Nikoulina S E, Ciaraldi T P, Abrams-Carter L, Mudaliar S, Park K S, Henry R R
Department of Medicine, University of California, San Diego, and the Veterans Affairs Medical Center 92161, USA.
Diabetes. 1997 Jun;46(6):1017-24. doi: 10.2337/diab.46.6.1017.
Human skeletal muscle cultures (HSMCs) from type II diabetic subjects were used to determine whether metabolic abnormalities such as hyperglycemia or hyperinsulinemia contribute to the defective muscle glycogen synthase (GS) activity present in this disorder. Following approximately 6 weeks of growth, diabetic cultures were fused for 4 days in normal, hyperglycemia, or hyperinsulinemia medium. Fusion of diabetic HSMCs in hyperglycemia medium (20 mmol/l vs. 5.5 mmol/l) had no effect on GS fractional velocity (FV) or mRNA levels, but impaired acute insulin-stimulation of glycogen synthesis and GS activity at 0.1 mmol/l glucose-6-phosphate, and reduced GS protein content by approximately 15% (P < 0.05). Fusion of diabetic muscle cultures in hyperinsulinemia medium (30 micromol/l vs. 22 pmol/l) improved basal GS activity, increasing the reduced GS FV by approximately 50% (P < 0.05), and decreasing the elevated Km(0.1) (half-maximal substrate concentration) by approximately 47% (P < 0.05). Hyperinsulinemia also significantly increased (P < 0.05) the reduced GS mRNA and protein levels of diabetic muscle to levels similar to that in nondiabetic subjects. In contrast to the improvements in the basal state, hyperinsulinemia completely abolished acute insulin responsiveness of GS activity and glycogen synthesis in muscle of type II diabetic subjects. The combination of hyperinsulinemia and hyperglycemia produced effects on both basal and insulin-responsive GS FV and mRNA similar to hyperinsulinemia alone, but hyperinsulinemia prevented hyperglycemia's effect of lowering GS protein and glycogen synthesis. We concluded that, in diabetic muscle, hyperinsulinemia may serve to partially compensate for the impaired basal GS activity and for the adverse effects of hyperglycemia on GS protein content, activity, and glycogen formation by both pre- and posttranslational mechanisms. Despite these beneficial effects, hyperinsulinemia also induces severe impairment of insulin-stimulated GS activity and glycogen formation, which may contribute to acquired muscle insulin resistance of type II diabetes.

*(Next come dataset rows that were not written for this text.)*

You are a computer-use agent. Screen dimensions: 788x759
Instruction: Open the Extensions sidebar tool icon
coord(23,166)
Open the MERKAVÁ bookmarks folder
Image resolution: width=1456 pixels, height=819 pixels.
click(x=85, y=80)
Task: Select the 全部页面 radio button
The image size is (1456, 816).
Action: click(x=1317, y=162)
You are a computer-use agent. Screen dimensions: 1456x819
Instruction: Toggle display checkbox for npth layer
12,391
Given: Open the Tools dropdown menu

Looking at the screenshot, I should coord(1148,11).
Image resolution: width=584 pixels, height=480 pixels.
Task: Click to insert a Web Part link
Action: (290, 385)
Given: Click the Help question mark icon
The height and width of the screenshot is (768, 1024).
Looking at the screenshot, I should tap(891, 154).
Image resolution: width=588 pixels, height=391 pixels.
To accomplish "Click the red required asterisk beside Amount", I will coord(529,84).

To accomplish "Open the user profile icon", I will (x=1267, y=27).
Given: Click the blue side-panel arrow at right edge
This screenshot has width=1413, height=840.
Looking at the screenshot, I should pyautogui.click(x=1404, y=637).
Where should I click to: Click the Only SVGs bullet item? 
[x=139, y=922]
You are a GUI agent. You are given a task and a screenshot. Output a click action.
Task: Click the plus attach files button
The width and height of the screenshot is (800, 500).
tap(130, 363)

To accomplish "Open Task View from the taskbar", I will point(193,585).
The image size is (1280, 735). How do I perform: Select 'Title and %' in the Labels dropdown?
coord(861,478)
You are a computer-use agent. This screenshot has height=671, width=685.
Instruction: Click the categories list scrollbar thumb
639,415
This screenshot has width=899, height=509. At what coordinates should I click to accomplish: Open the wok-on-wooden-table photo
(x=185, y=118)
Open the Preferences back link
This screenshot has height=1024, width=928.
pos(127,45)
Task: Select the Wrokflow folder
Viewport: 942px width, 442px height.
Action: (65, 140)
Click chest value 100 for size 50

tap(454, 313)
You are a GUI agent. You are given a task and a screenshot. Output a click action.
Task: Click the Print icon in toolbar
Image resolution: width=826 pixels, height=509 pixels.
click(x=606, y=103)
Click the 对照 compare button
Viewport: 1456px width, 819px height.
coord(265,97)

来自II型糖尿病患者的人骨骼肌培养物(HSMCs)被用于确定诸如高血糖或高胰岛素血症等代谢异常是否导致该疾病中存在的肌肉糖原合酶(GS)活性缺陷。在生长约6周后,将糖尿病培养物在正常、高血糖或高胰岛素血症培养基中融合4天。在高血糖培养基(20 mmol/l对比5.5 mmol/l)中融合糖尿病HSMCs对GS分数速度(FV)或mRNA水平没有影响,但在0.1 mmol/l葡萄糖-6-磷酸时损害了糖原合成和GS活性的急性胰岛素刺激,并使GS蛋白含量降低约15%(P < 0.05)。在高胰岛素血症培养基(30 μmol/l对比22 pmol/l)中融合糖尿病肌肉培养物改善了基础GS活性,使降低的GS FV增加约50%(P < 0.05),并使升高的Km(0.1)(半最大底物浓度)降低约47%(P < 0.05)。高胰岛素血症还显著增加(P < 0.05)了糖尿病肌肉中降低的GS mRNA和蛋白水平,使其达到与非糖尿病受试者相似的水平。与基础状态的改善相反,高胰岛素血症完全消除了II型糖尿病患者肌肉中GS活性和糖原合成的急性胰岛素反应性。高胰岛素血症和高血糖的组合对基础和胰岛素反应性GS FV以及mRNA产生的影响与单独高胰岛素血症相似,但高胰岛素血症阻止了高血糖降低GS蛋白和糖原合成的作用。我们得出结论,在糖尿病肌肉中,高胰岛素血症可能通过翻译前和翻译后机制部分补偿基础GS活性受损以及高血糖对GS蛋白含量、活性和糖原形成的不利影响。尽管有这些有益作用,高胰岛素血症也会导致胰岛素刺激的GS活性和糖原形成严重受损,这可能导致II型糖尿病获得性肌肉胰岛素抵抗。